### Page excerpt
As huge as the presidential election is, sometimes it's more than just the big picture that sways a voter. Some issues have played out in states that haven't made the national news. Here are dispatches from five states on what's important locally.
This is part of our U.S. Election 2012: Canadians in America series – expats talking about life and politics south of the border.
Keith Vincent, a student in Boynton Beach, Fla., from Corner Brook, Nfld.:
A local issue that has come up here in Palm Beach County has concerned absentee ballots. There was a printing error with 27,000 ballots and they are now no longer readable by machine and must be analyzed individually. That's not all: there have already been questions about matching (or non-matching) signatures and court challenges to rejected ballots are already starting. So, it will be interesting to see if this election will have its own version of the "hanging chad."
Colleen Pendergast, who lives and works in Nantucket, Mass., from Edmonton:
Massachusetts has a lot of ballot questions this year, including:
Medical use of marijuana: the pro argument states that it helps ease the suffering of various medical issues. The against argument states that there is much room for corruption and exploitation if the law is passed. (Similar provisions are also on the ballot in Colorado and Washington.)
Prescribing medication to end a person's life: the pro argument (with many provisions – death must be certain within six months, person must be mentally capable, etc.), allows a physician to prescribe medication to end a person's life with dignity and less suffering. The against argument states that it "enables suicide as a substitute for quality health care" and they cite an example of someone with treatable depression being able to get a life-ending prescription. The against arguments also state that the law is confusing and that doctors are often wrong in their diagnosis.

### Stored data

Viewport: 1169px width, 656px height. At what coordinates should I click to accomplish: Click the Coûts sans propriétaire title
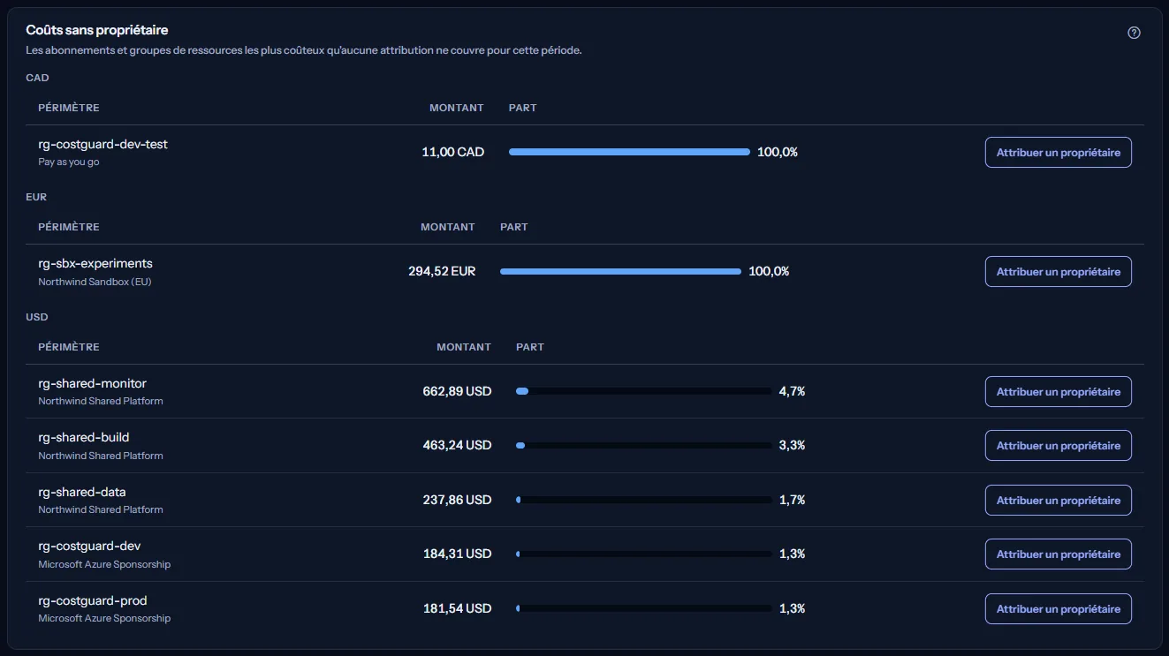97,30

### What this exercise asks
- 1) Output the part of the election article that opens with the words containing "As huge as the" and closes with "what's important locally.".
- 2) Please rewrite the paragraph of the election article beginning "A local issue that has come up here" more briefly, keeping its main facts.
- 3) Write the next part of the election article, picking up after its final sentence.
The lines above are separate material and are not part of the election article.

### Results for each task
- 1)
As huge as the presidential election is, sometimes it's more than just the big picture that sways a voter. Some issues have played out in states that haven't made the national news. Here are dispatches from five states on what's important locally.

- 2) In Palm Beach County, a printing error left 27,000 absentee ballots unreadable by machine, so each must be analyzed individually. Questions about matching signatures have also come up, and court challenges to rejected ballots are starting. The writer wonders whether this election will have its own "hanging chad."

- 3)
This was all obtained by the voter packet (put out by the state) that I received in the mail a couple of months ago.
Meredith Miller, who works in communications in Pittsburgh, Penn., from Toronto:
Here in western Pennsylvania, this is coal and natural gas country. A large part of Mitt Romney's pledge to create 12 million jobs has to do with fostering domestic energy production. Many people in this region, as well as in Canada (with regard to Keystone XL) will likely be paying attention should Mitt Romney get elected.
Timothy C. Winegard, a professor in Grand Junction, Colo., from Sarnia, Ont.:
Living in western Colorado, one key feature of the election is oil and gas development and the associated permits, as this provides the bulk of employment in the region. Although Mr. Obama has annually increased permits over the last three years, many here still do not see this as progressive enough. Mr. Romney has advocated for increased domestic oil production in the west, and has questioned the President over his failure to endorse the Keystone Pipeline. The result of the election will no doubt have an impact on energy development here.
Jenny Zhang, who works in advertising in Greensboro, N.C., from Ottawa:
In my little corner of eastern North Carolina, jobs are on everyone's minds. There has been little conversation about social issues, foreign policy, climate change or anything other than the economy. This is perhaps understandable given the decline of the furniture, textiles and tobacco industries that have traditionally been strong in the state, but there also seems to be a sense of wistful nostalgia for the the boom times of the '90s. There are certainly high-growth industries in North Carolina, particular in biotechnology and IT, but there seems to be little local support for investing in the educational infrastructure that would enable local students to take advantage of the opportunities to be found at the Research Triangle Park. The Superintendent of Public Instruction is up for re-election on Nov. 6 as well, but few in my extended social circle seem to know, or care.